Saturday, August 25, 2012

Michigan



 
Veel te lang geleden voelt het alweer, Jills verjaarsfeest en de aansluitende vakantie naar haar geboortestaat Michigan. Wereldreizigers als we zijn proberen we op z'n minst een paar keer per jaar aan onze spreekwoordelijke palen te trekken en te genieten van al het moois dat het land van melk en honing te bieden heeft.


 
Zo togen we daags na het verjaarspartijtje, dat voor de gelegenheid ( Jills Big 4-0 ) niet thuis maar in een donkere club binnen de stadsgrenzen van San Francisco werd gevierd, in alle vroegte naar het vliegveld om via St. Paul naar Traverse City te vliegen. Door de rijkelijke gevloeide drank en het late tijdstip dat het eind van Jills, overigens door de aanwezigheid van gezellige vrienden zeer geslaagde feest,  markeerde waren we op Zondag redelijk vroeg onder de synthetische wol gekropen hetgeen het vroege opstaan op Maandag iets, zij het niet veel, makkelijker maakte. Vliegen blijft vliegen; een noodzakelijk kwaad,  maar de inmiddels vergaarde Delta status maakt het allemaal iets comfortabeler. We kwamen dan ook redelijk fit en vol goede moed in Michigan aan, klaar om onze trip te starten.

Sinds jaar en dag had Jill al de wens om  één of twee nachten door te brengen in het prestigieuze Grand Hotel op Makinac Island. Dit hotel laat zich qua ambiance en decor het best vergelijken met het, in Den Haag e.o. wereldberoemde Kürhaus hotel van de jaren 30. Het gedateerde interieur, de formele dress-code na 18:00 en het gebrek aan moderne voorzieningen maakt het een prima oord voor hen die een respectabele, bingospelende leeftijd hebben bereikt maar mijn smaak was het niet. Het was me allemaal net even te pretentieus en de geboden service/kwaliteit voldeed nimmer aan de, door de heftige tarieven gewekte verwachtingen. Het mag dan ook geen verrassing zijn ik geen traan van weemoed heb gelaten toen we na 2 dagen, die overigens door alle bezienswaardigheden op het eiland zeer plezierig waren, het Hotel in de achteruitkijkspiegel van de door paard getrokken taxi steeds kleiner zagen worden.
 


Volgende stop was het pittoreske Holland, MI. Centraal in The Great Lakes State gelegen blijkt dit in vroeger tijden een plek geweest die op migrerende Nederlanders een aantrekkende werking had.
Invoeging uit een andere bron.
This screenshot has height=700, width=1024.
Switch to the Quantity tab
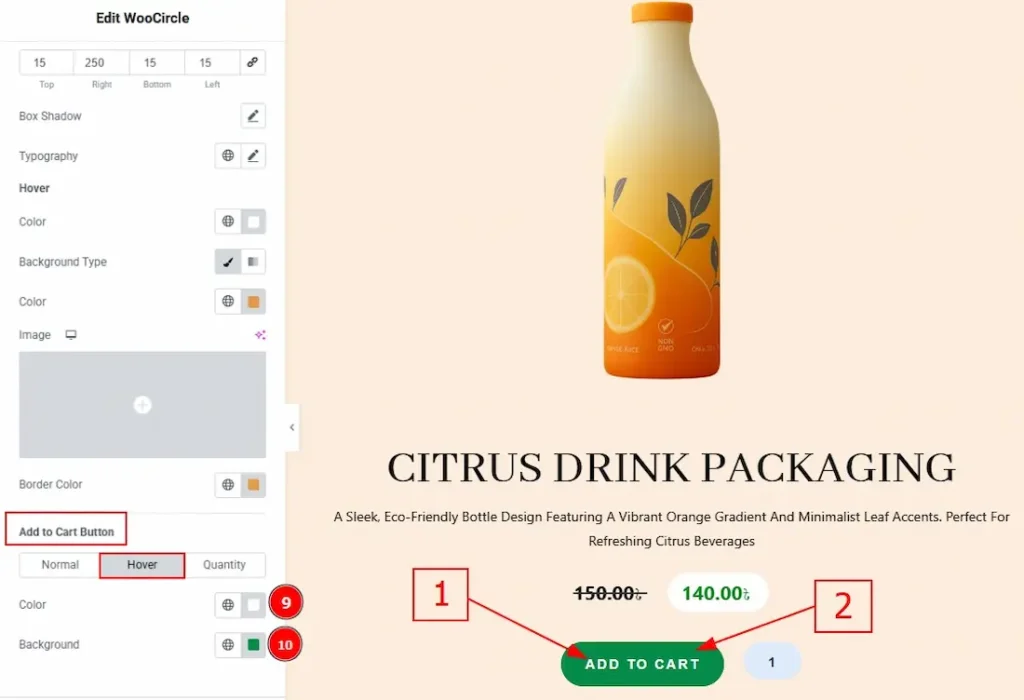point(224,565)
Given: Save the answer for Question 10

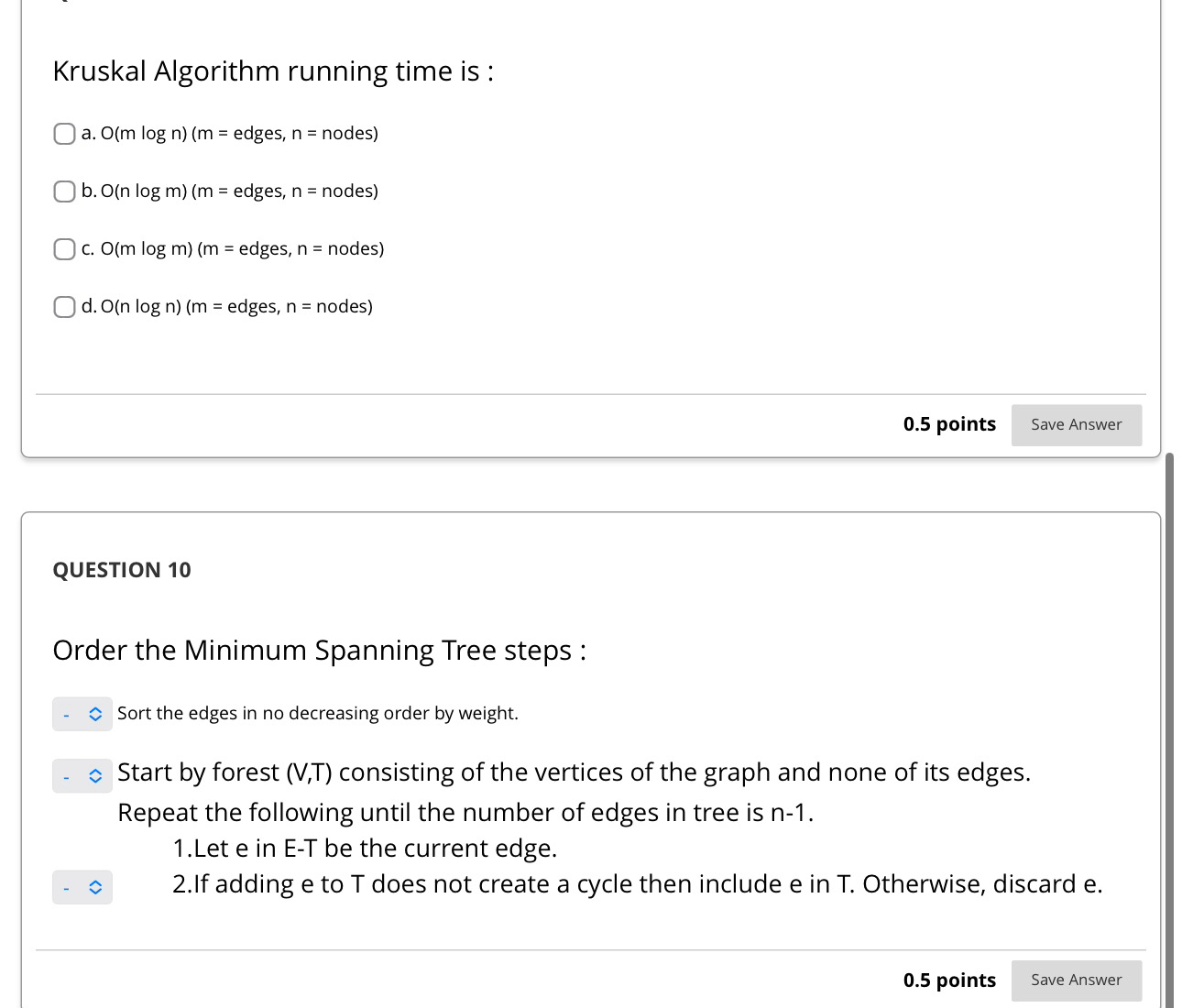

De Nederlandsche namen en bedrijven met Dutch stuff zijn er niet van de lucht en we konden het dan ook niet laten om er een nachtje door te brengen. Om toeristen een, zij het enigszins vertekend, beeld te geven van het dagelijks leven in Nederland heeft de Familie Nelis een replica van een heus plattelandsdorp in The Old Country neergezet alwaar uit Holland ingevlogen stagiaires uit de provincie nietsvermoedende Amerikanen de indruk geven dat iedereen in The Netterlends de hele dag voor hun windmolen al klompendansend achter boerderijdieren aanzit. Ik heb het allemaal maar met een schep zout voor lief genomen.

De laatste 2 dagen werden vervolgens doorgebracht met Jills familie die ogenschijnlijk immer weer onder de indruk zijn dat we helemaal uit Californië naar Michigan reizen om een paar dagen rond te rijden/lopen in het landschap dat dagelijks aan hun aandacht ontsnapt. Ik vergelijk het maar met de verbazing die mij overmant als ik de duizenden toeristen van heinde en verre zie komen om de Golden Gate brug te bewandelen en op de gevoelige plaat vast te leggen terwijl het voor ons inmiddels niets meer dan een lastige horde in het woon-/werkverkeer is.